• [WORK ITEM]
Count lines holding the string "avatar" in the data that follows. Reply with one number only.

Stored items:
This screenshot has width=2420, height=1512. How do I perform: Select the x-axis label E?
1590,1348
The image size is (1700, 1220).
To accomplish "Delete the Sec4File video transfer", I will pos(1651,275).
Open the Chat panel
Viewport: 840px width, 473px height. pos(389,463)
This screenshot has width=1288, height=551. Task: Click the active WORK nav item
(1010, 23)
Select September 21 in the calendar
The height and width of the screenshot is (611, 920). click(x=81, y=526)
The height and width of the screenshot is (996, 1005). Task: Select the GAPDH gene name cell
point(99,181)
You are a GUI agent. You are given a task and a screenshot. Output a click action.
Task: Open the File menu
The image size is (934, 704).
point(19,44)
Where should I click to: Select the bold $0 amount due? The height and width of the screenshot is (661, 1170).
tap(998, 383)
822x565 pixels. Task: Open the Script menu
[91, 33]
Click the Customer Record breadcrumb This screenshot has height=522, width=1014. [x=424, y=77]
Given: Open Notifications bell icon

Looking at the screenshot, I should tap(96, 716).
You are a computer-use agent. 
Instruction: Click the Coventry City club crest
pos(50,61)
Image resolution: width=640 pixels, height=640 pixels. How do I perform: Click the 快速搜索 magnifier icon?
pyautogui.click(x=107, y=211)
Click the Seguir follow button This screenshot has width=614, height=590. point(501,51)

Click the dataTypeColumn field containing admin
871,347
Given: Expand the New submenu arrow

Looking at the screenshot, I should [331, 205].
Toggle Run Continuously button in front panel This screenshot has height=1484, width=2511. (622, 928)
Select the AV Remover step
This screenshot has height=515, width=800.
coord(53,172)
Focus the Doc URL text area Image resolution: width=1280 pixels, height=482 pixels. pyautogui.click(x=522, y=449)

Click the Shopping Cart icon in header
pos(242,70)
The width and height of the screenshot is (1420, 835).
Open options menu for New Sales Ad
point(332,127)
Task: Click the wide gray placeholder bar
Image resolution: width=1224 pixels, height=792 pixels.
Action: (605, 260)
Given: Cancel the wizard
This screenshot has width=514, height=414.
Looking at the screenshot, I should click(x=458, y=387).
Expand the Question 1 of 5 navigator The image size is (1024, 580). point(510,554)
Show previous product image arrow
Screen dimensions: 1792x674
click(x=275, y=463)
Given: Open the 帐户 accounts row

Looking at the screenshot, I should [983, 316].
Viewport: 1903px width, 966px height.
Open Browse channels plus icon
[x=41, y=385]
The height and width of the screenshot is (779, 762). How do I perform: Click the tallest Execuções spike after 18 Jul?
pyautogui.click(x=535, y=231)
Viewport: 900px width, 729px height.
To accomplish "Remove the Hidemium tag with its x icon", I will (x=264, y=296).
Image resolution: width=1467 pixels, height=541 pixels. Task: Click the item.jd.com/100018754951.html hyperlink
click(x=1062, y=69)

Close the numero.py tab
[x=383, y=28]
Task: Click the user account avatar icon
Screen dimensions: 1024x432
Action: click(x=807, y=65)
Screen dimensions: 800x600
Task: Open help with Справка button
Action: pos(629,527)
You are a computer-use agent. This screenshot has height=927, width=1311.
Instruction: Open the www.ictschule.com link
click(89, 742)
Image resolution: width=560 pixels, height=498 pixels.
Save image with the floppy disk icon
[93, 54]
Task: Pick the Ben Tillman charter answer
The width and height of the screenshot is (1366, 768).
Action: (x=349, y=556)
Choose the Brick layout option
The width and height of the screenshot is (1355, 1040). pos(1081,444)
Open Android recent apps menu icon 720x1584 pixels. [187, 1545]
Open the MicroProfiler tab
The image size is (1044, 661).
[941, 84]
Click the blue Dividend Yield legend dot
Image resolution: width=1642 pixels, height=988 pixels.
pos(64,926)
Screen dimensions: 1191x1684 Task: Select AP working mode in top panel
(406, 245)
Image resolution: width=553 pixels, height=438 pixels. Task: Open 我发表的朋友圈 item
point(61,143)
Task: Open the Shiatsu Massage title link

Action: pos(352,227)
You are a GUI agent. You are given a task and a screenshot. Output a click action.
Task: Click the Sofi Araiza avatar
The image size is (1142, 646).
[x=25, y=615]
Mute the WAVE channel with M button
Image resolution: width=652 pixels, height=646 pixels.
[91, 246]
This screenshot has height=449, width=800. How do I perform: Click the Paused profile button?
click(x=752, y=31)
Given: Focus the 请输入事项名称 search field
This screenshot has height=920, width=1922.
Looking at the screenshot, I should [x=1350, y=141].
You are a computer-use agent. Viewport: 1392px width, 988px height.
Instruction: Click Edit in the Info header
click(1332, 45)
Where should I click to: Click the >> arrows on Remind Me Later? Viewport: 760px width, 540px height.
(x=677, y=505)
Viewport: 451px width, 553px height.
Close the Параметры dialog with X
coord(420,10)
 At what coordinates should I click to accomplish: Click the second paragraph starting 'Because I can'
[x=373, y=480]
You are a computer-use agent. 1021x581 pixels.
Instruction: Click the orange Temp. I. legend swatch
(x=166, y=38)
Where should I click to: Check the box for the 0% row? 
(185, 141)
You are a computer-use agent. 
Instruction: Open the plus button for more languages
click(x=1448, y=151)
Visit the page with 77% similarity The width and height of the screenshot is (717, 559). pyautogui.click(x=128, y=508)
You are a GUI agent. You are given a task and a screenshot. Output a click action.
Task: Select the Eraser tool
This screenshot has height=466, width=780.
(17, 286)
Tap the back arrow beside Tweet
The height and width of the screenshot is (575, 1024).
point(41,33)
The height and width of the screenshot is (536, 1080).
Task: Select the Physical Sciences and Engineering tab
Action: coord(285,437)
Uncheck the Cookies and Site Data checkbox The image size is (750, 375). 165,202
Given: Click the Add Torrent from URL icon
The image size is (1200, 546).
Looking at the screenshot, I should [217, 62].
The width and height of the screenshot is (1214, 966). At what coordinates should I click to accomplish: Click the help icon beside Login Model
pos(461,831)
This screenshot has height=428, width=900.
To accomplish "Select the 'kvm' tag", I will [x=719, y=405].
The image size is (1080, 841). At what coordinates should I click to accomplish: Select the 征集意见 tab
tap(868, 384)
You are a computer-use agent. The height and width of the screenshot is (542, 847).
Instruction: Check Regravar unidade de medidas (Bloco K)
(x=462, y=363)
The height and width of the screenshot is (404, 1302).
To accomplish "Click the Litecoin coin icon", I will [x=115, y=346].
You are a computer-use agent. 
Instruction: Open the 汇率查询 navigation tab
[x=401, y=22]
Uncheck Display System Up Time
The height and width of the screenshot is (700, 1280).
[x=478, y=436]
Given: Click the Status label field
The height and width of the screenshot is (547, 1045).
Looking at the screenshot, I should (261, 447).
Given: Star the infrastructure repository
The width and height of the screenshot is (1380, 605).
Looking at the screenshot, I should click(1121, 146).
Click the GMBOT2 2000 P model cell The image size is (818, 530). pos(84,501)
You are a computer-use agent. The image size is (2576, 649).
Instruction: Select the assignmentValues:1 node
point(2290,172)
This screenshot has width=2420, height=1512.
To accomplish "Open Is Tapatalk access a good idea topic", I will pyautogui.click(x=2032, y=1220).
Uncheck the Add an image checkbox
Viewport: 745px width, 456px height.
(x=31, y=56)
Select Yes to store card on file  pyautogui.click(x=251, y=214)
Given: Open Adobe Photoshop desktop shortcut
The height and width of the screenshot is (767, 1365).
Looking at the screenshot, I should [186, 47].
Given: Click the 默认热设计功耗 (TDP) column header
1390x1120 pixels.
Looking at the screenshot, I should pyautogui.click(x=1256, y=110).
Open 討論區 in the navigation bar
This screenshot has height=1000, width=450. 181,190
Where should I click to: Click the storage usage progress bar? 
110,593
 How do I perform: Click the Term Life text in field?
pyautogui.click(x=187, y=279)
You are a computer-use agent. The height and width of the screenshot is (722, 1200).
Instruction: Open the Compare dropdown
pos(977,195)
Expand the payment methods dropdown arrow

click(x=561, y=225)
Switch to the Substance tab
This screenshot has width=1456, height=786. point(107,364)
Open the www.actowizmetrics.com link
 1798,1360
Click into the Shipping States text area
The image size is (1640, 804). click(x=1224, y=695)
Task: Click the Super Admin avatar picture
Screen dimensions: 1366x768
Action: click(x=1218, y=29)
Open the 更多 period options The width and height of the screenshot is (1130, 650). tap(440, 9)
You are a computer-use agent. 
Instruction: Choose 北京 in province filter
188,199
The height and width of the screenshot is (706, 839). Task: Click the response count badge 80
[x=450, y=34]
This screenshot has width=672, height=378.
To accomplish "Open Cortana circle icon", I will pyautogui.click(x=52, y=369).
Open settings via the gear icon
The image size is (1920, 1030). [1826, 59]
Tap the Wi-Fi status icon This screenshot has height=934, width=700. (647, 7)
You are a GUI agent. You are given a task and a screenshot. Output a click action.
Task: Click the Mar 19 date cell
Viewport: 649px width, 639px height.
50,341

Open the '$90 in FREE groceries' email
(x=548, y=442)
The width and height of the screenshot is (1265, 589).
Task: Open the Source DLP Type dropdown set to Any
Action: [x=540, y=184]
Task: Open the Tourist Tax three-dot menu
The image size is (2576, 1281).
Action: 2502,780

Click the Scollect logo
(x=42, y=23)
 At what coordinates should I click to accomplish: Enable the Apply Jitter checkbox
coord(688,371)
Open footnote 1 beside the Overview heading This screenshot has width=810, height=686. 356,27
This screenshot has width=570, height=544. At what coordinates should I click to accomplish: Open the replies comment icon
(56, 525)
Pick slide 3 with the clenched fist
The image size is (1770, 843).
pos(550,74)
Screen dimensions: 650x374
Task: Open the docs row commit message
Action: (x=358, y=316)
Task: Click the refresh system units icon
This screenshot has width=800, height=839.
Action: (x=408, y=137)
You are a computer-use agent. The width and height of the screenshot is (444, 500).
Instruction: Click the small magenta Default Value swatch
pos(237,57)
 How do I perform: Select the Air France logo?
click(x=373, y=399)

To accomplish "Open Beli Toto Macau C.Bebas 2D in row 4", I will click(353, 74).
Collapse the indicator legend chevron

• [TASK RESPONSE]
3